- [Extrait]

# Domaine de messagerie personnalisé



## hugome (14 Août 2022)

Domaine de messagerie personnalisé : quelques chose m'échappe ?

J'utilise un nom de domaine personnalisé depuis plus de 25 ans, avec la meme adresse mail, et depuis une petite dizaine d'année, c'est devenu compliqué avec apple qui empêche d'émettre des mails iCloud avec cette adresse. Du coup j'aurais été intéressé, mais j'ai l'impression qu'il y a deux gros loups : 

le nombre d'adresses que l'on peut créer est limité à 3. C'est un peu ridicule si on veut créer une adresse par membre de la famille.
l'adresse est forcément liée à un compte iCloud ; ça veut dire que ça empêche mes enfants de s'acheter un jour des androids sans perdre leur adresse mail. c'est un peu brutal.

Du coup, malgré l'intérêt que j'y porte, je vais sans doute laisser passer la proposition. Vos réactions ?


----------



## ericse (15 Août 2022)

Bonjour,
Oui le domaine personnalisé avec iCloud a un peu trop de limitations, comme tu le décris.
Ton fournisseur d'email ne te propose pas de service SMTP ? 
Sinon si tu cherches un fournisseur d'email qui accepte les domaines perso, il y a Infomaniak qui n'est pas cher, mais je n'en connais pas de gratuit.


----------

- [Données]
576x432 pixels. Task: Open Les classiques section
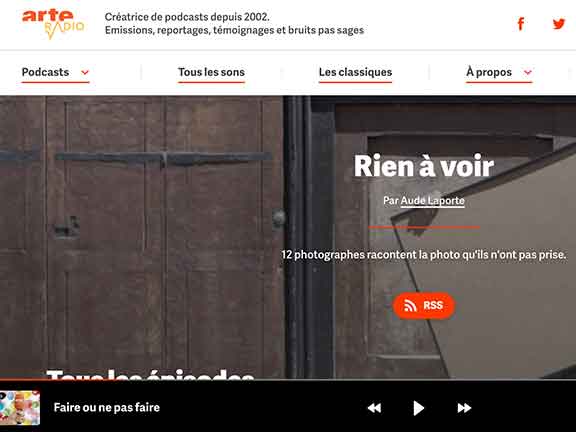pos(355,72)
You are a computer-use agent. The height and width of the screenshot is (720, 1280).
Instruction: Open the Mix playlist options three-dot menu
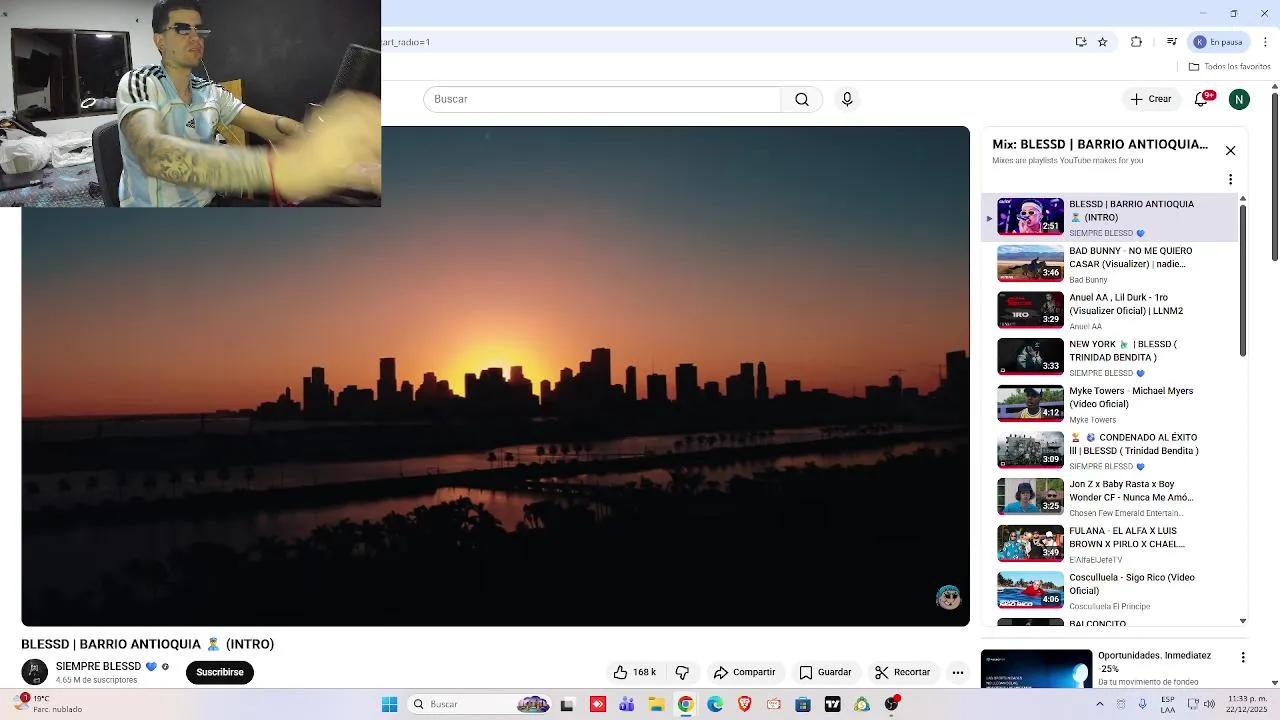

- [Exercice]
Répondez à ces questions sur la discussion à propos du domaine de messagerie personnalisé :
1. Selon hugome, depuis combien de temps son nom de domaine personnalisé est-il utilisé ?
2. À combien est limité le nombre d'adresses qu'on peut créer ?
3. Quel fournisseur d'email ericse cite-t-il ?

- [Corrigé]
1. Depuis plus de 25 ans.
2. À 3.
3. Infomaniak.